Getting The Most From Mulching, Do You Mulch Too Much?

By Cindy Ratcliff
As published in Total Landscape Care, September 2009

Compared with the rest of the landscape, trees are about as low-maintenance as you can get, which makes them easy to overlook. Sure, you remember to water and fertilize them with the rest of the lawn, but they really need more than that to thrive. A regular maintenance program will add vigor and help prevent future problems.

Done properly, applying mulch around landscape ornamentals can be one of the best things you do for them. Mulching mistakes, by contrast, can stress and even kill plants. So it’s critical to familiarize yourself with mulching basics, as well as what kind of soil you’re working with.

The Cover Up

Overmulching is the most common mulching mistake perpetuated by a “monkey-see, monkey-do” mentality. In short, we’ve seen so many examples of mulch piled up high on tree trunks that we associate it with the correct way to mulch. This could not be further from the truth.

In fact, this is such a common problem that the International Society of Arboriculture has come up with a term to describe this improper method of mulching: mulch volcanoes. Its campaign against this technique implores landscapers to “mulch wide – not deep.” This epidemic of incorrect mulching has elevated to code-red status, becoming one of the leading causes of death of trees and shrubs.

Mulching too deep or too close to trees and plants can lead to plant injury and death in a number of ways:

Root suffocation. Roots need to breathe. Without acceptable levels of oxygen, roots begin to decline and will eventually die.

Dehydration. If you pile on the mulch too thick, you prohibit the penetration of water and dehydrate roots. In the case where water actually does make it through the mulch and to the soil, you then risk preventing natural evaporation, which will result in perpetually soggy soil and will eventually lead to root rot.

Fungus. Piling mulch against a tree trunk is an open invitation for fungi. The moist conditions provide the perfect environment for their growth and reproduction. Once the tree bark begins to decay, the fungi can easily enter the tree.

Insects. Research suggests some insects can instinctively detect a stressed tree or plant and will attack it preferentially. So not only will your ornamentals decline from the mulch, they will be less able to fend off insect pests.

Vertebrate pests. Thick mulch volcanoes provide a nice habitat for rodents who will feast on the inner bark of trees and cause girdling. The more extensive the chewing, the less likely you’ll be able to save the tree.

Excessive heat. You know that heat associated with composting? If your mulch is thick enough, that same process will occur. In fact, temperatures can reach 120 to 140 degrees Fahrenheit as decay occurs in the thick piles.

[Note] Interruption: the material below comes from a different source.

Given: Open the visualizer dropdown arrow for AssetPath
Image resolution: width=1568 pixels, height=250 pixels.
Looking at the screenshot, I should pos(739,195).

Unfortunately, you often won’t know if mulch is killing plants until it’s too late – sometimes the symptoms don’t show up for three to five years. You’ll probably first notice an overall decline of plant vigor and rate of growth, according to the Virginia Nursery & Landscaping Association. Symptoms can include:

• Off-color leaves (pale or marbled)

• Abnormally small leaves

• Poor twig growth

• Die-back of older branches

• Rotting, peeling trunk bark under the mulch

Mulching Done Right

To get the proper mix of mulch around trees and in landscape bedding, it’s imperative you consider the moisture needs of the plants, the type of soil you’re working with and the drainage characteristics. You’ll need to know these things before you select a mulch and determine the appropriate depth of the mulch.

For well-drained sites, you will typically apply a layer of mulch 2 to 4 inches deep. For soils that don’t drain well, you’ll want to keep mulch to no more than 2 inches deep. And for soils that perpetually retain water, you may have to forego mulch altogether, despite its benefits.

As you apply the mulch, remember to keep it away from tree trunks and other plants. For younger trees, your guideline should be no closer than 3 inches. For more mature trees, you’ll want to keep mulch even farther away, at a minimum distance of 8 inches. In ideal situations, you should extend the mulched area all the way to the tree’s dripline. This isn’t always possible as aesthetics often dictate a smaller mulched area, but it’s best for the health of the tree.

When selecting a type of mulch, you’ll choose from mulches in two categories. Inorganic mulches include stone, lava rock, pulverized rubber, geotextile fabrics and other materials that don’t easily decompose. Organic mulches, on the other hand, will decompose more readily and include wood chips, pine needles, leaves, cocoa hulls, softwood and hardwood bark, etc.

The benefit of inorganic mulches is that they don’t often need to be replaced; however, they do nothing to improve the soil structure, either. Organic mulches provide nutrients and improve soil quality and fertility.

The Merits Of Mulching

In addition to making a landscape look more manicured, mulch applied correctly offers many benefits to plants. It works to improve soil conditions and helps soil maintain moisture by decreasing water loss. It also keeps weeds at bay and minimizes their competition for water and nutrients. It provides insulation for soil, keeping it warmer in the winter and cooler in the summer. It protects tree trunks and plants from string trimmer and mower damage, and it reduces soil compaction by diverting foot and vehicle traffic.